LEARNING TASK NO.
1
GENERAL INSTRUCTION: Write your solution and answer on a separate paper and put
initials/signature on every final answer.
Problem # 1
Pedro and Jose form a partnership for the first time. Their investments are; Pedro is to invest cash amounting to P 70,
000 and Jose is to contribute Merchandise inventory at a P 10,000 cost with fair value of P 20, 000 and Computer
equipment at a cost of P 50, 000 with a fair value of P 30, 000.
Required:
Prepare the necessary journal entries to record the investment of each partner.
Problem #2
Jose has been operating a retail store for a number of years. A statement of financial position on July 1, 2021 is
prepared for Jose Company as follows:
Assets
Cash P 60, 000
Accounts receivable 50, 000
Inventory 70, 000
Equipment P 40, 000
Less: Accumulated Depreciation 4, 000 36, 000
Total Assets P 216, 000
Liabilities and Equity
Accounts payable P 86, 000
Jose Capital 130, 000
Total Liabilities and Equity P 216, 000
Jose needs additional capital to meet the increasing sales and offers Pedro and Interest in the business. Jose and Pedro
agree to form a partnership to be known as JP Partnership; Jose’s business is audited and its net assets are appraised.
The audit and appraisal shows the following:
1. Allowance for bad debts of P 5,000 is to be provided.
2. Inventory is to be recorded at its fair market value of P 80, 000.
3. The equipment is to be valued at 35, 000
4. P 2, 000 of accounts payable has not been recorded.
On July 1, 2021 Pedro contribute P 100, 000 cash for a one-third capital interest. The JP Partnership is to acquire all
of Jose’s business and assume its liabilities.
Required:
Prepare the necessary journal entries to record the formation of the partnership.
Problem #3
On June 30, 2021 Gerry and Henry, competitors in business, decide to consolidate their business to form a partnership
to be called GH Partnership. The statement of financial position of Gerry and Henry on this date are presented below:
Gerry Company
Statement of Financial Position
June 30, 2021
Assets
Cash P 5, 000
Accounts receivable 10, 000
Merchandise inventory 8, 000
Furniture and Fixtures 6, 000
Total Assets P 29, 000
Liabilities and Equity
Accounts payable P 3, 000
Gerry Capital 26, 000
Total Liabilities and Equity P 29, 000
Henry Company
Statement of Financial Position
June 30, 2021
Assets
Cash P 4, 000
Accounts receivable 8, 000
Merchandise inventory 10, 000
Furniture and Fixtures 9, 000
Total Assets P 31, 000
Liabilities and Equity
Accounts payable P 6, 000
Henry Capital 25, 000
Total Liabilities and Equity P 31, 000
The conditions agreed by the partners for purposes of determining their interests in the partnership are presented
below:
a. 10% of accounts receivable is to be set up as uncollectible in each book.

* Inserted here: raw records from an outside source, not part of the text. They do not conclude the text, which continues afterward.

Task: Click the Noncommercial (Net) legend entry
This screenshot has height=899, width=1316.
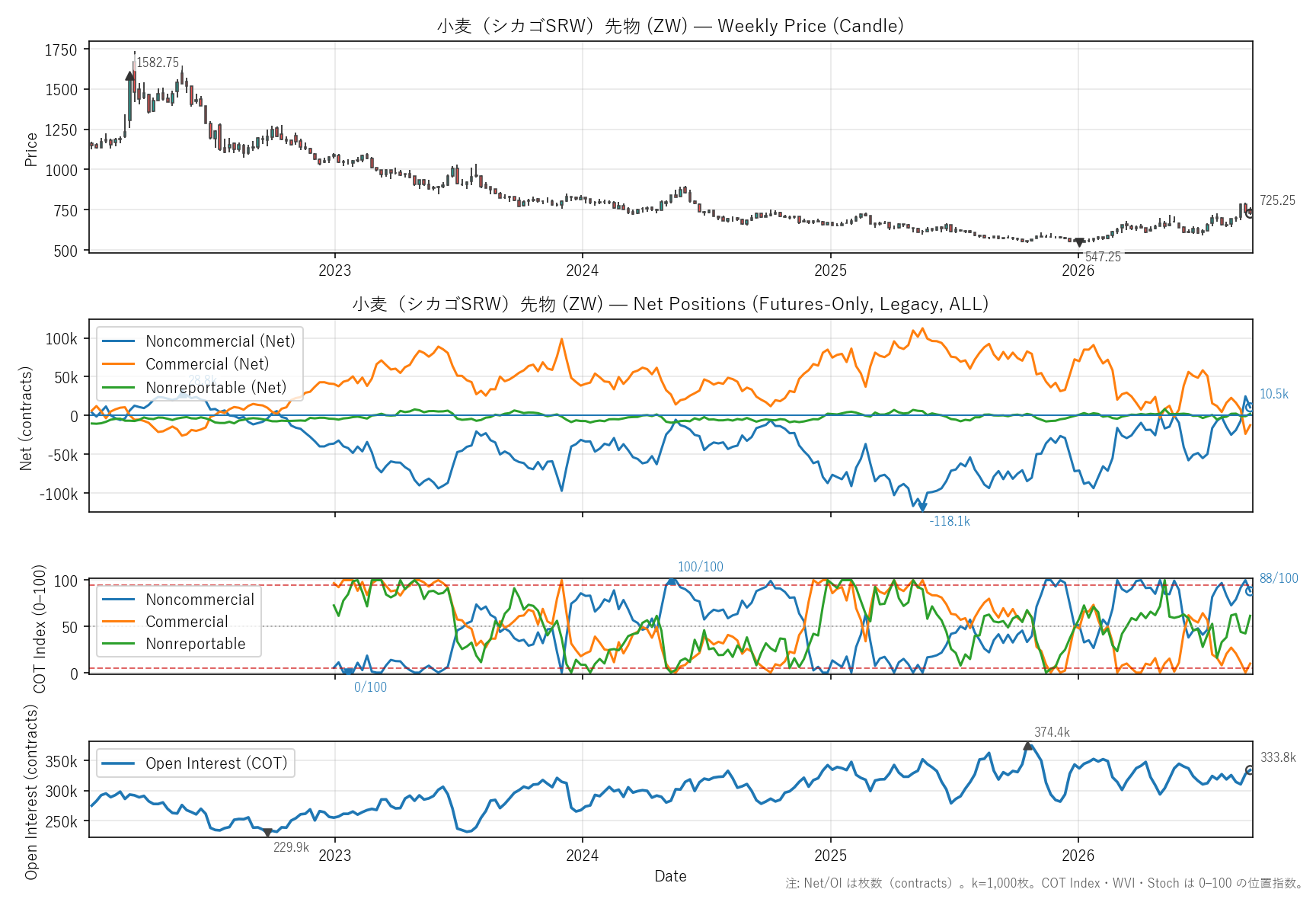Action: click(198, 341)
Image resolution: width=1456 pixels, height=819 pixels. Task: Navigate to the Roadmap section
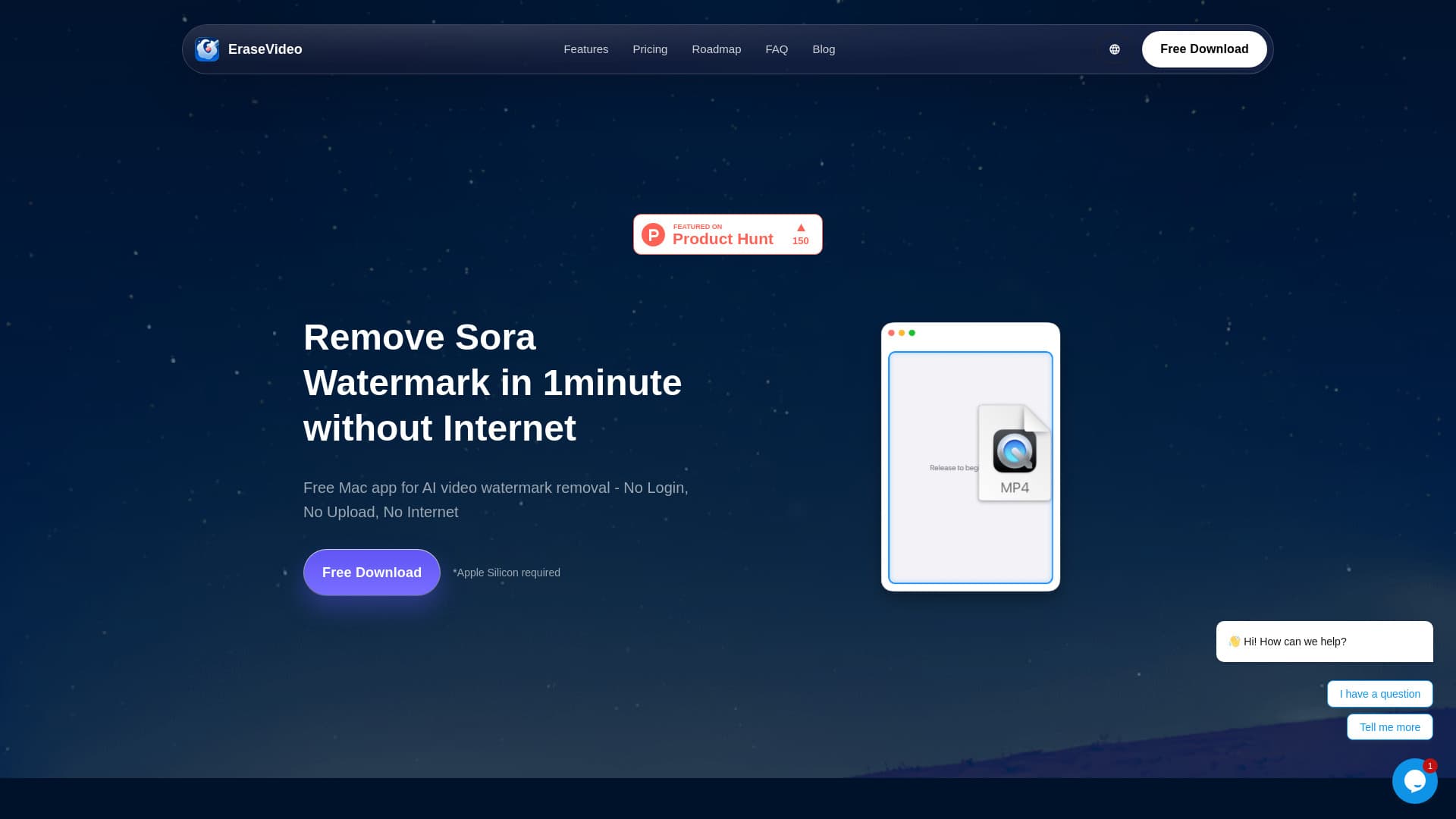(x=716, y=49)
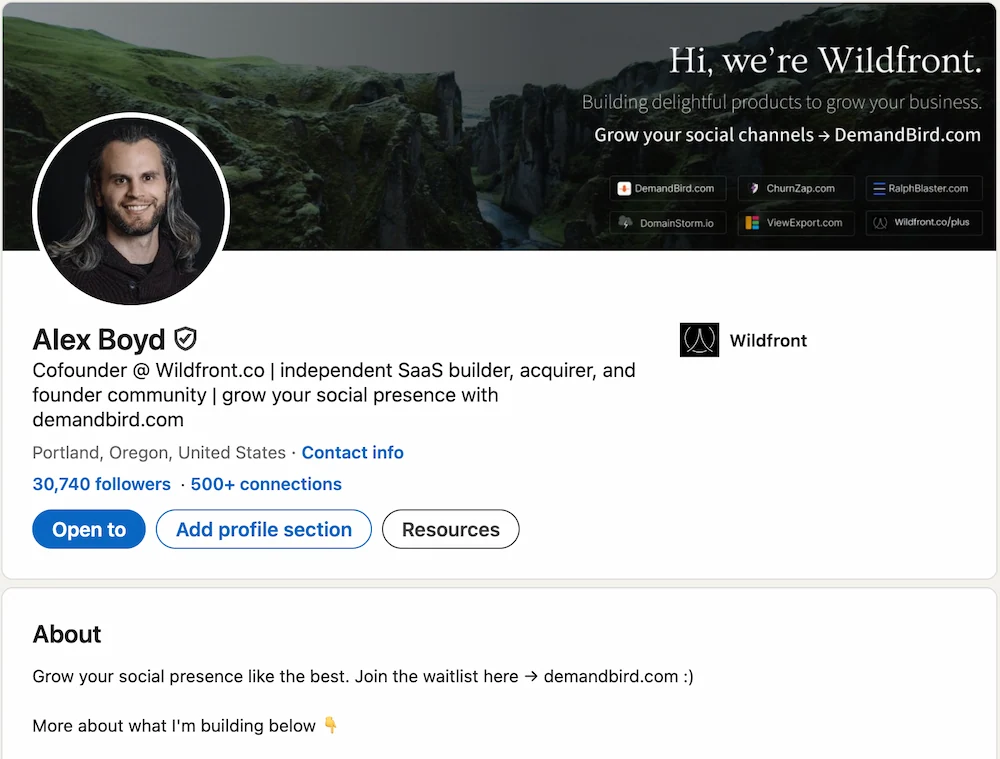1000x759 pixels.
Task: View the 30,740 followers list
Action: click(101, 484)
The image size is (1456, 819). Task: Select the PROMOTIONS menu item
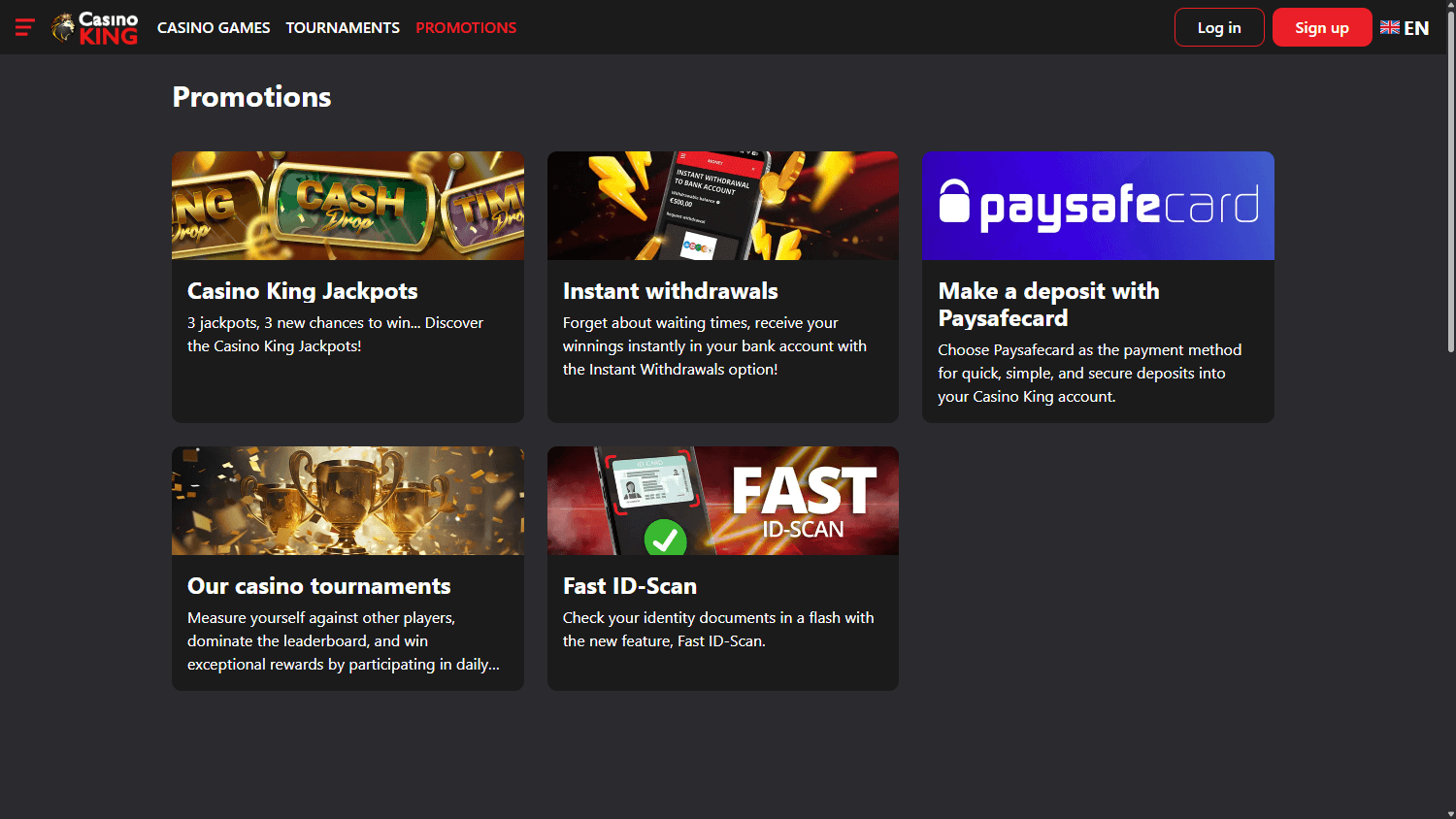tap(466, 27)
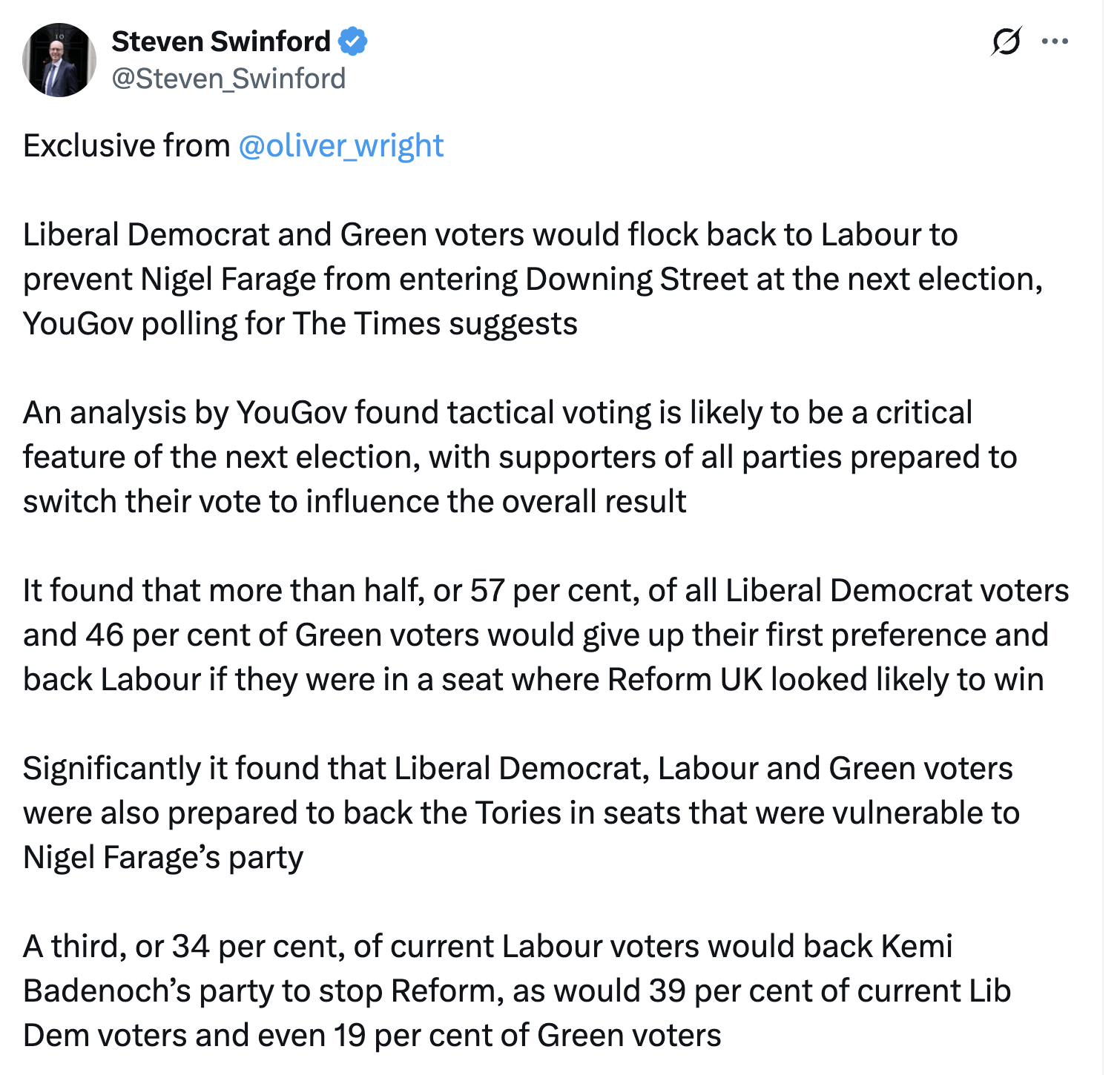Image resolution: width=1120 pixels, height=1075 pixels.
Task: Click the 'Exclusive from' text
Action: pyautogui.click(x=126, y=146)
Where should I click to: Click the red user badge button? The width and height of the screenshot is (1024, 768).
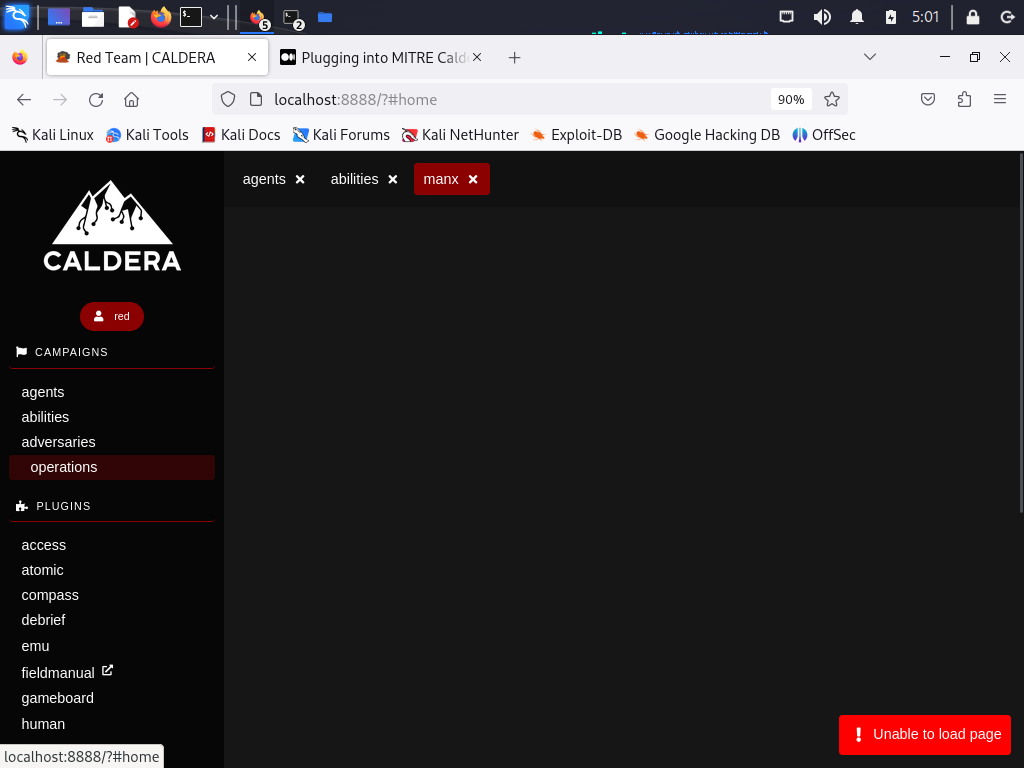[x=111, y=316]

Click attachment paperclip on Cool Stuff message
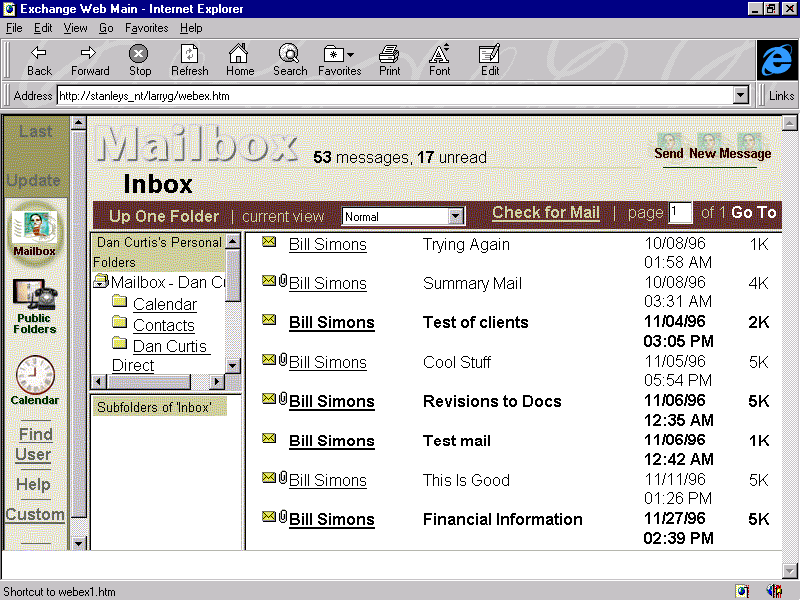click(283, 360)
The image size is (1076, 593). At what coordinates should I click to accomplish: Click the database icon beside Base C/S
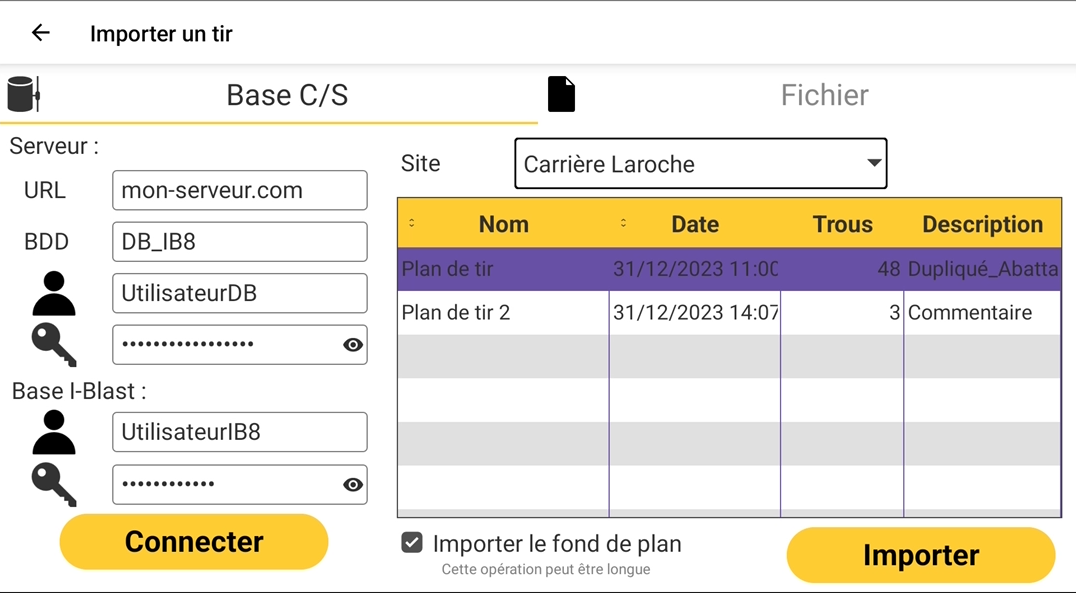22,93
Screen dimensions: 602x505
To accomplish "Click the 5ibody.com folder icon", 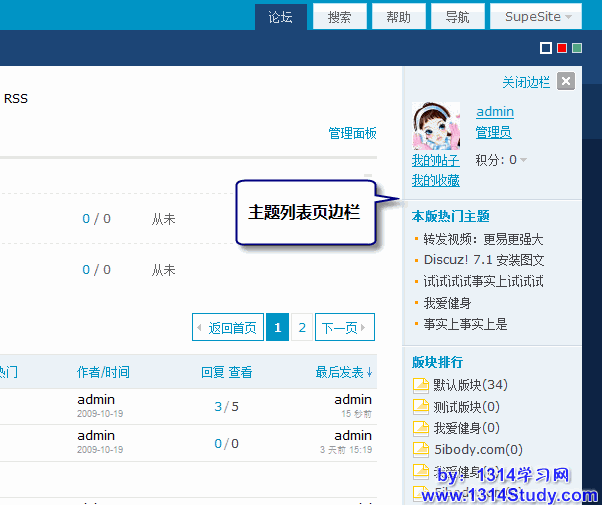I will coord(421,450).
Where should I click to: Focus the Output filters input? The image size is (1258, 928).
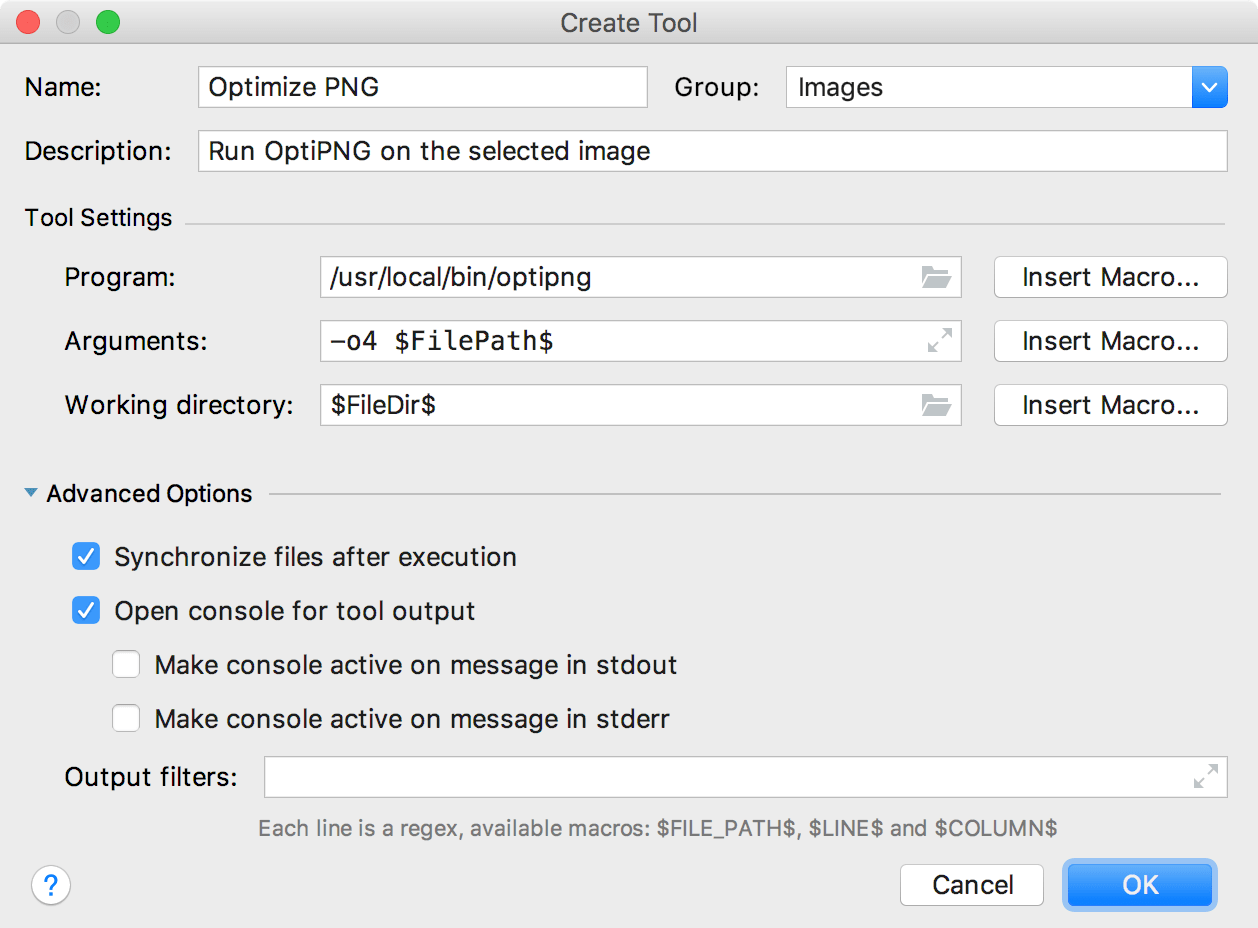[x=745, y=777]
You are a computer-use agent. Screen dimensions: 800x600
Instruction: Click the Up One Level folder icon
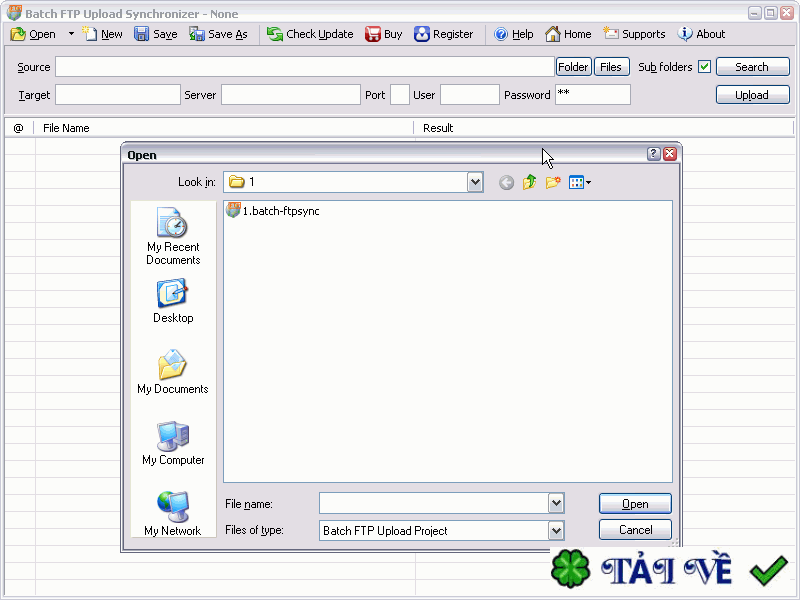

b. Merchandise inventory of Henry is to be increased by P 1, 000.
c. The furniture and fixtures of Gerry and Henry are to be depreciated by P 600 and P 900 respectively.
Required:
Prepare the necessary journal entries to record the formation of the partnership.
Problem #4
Froilan Labausa contributed land, inventory and P 280,000 cash to a partnership. The land has a book value of P 650,
000 and a market value of P 1,350,000. The inventory has a book value of P 600,000 and a market value of P 510,000.
The partnership also assumed a P 350,000 note payable owed by Labausa that was used to purchase the land. Rosalie
Balhag agreed to put up cash equivalent to Labausa’s net investment.
REQUIRED: prepare the journal entry to record Labausa’s and Balahag’s investment in the partnership.
Problem #5
Sabio, as her original investment in the firm of Sabio and Mariano, contributed equipment that had been recorded in
the books of her own business as costing P 900, 000, with accumulated depreciation of P 620, 000. The partners agreed
on a valuation of P 400, 000. they also agreed to accept Sabio’s accounts receivable of P 360, 000, realizable to the
extent of 85%.
REQUIRED: Prepare the journal entry to record Sabio’s investment in the partnership.
Problem #6
Gogola and Paglinawan have just formed a partnership. Gogola contributed cash of P 1,260,000 and computer
equipment that cost P 540,000. The fair value of the computer is P 360,000. Gogola has notes payable on the computer
of P 120,000 to be assumed by the partnership. Gogola is to have a 60% capital interest in the partnership. Paglinawan
contributed only P 900,000. The partners agreed to share profits and loss equally.
Gogola should make an additional investment or (withdrawal) of?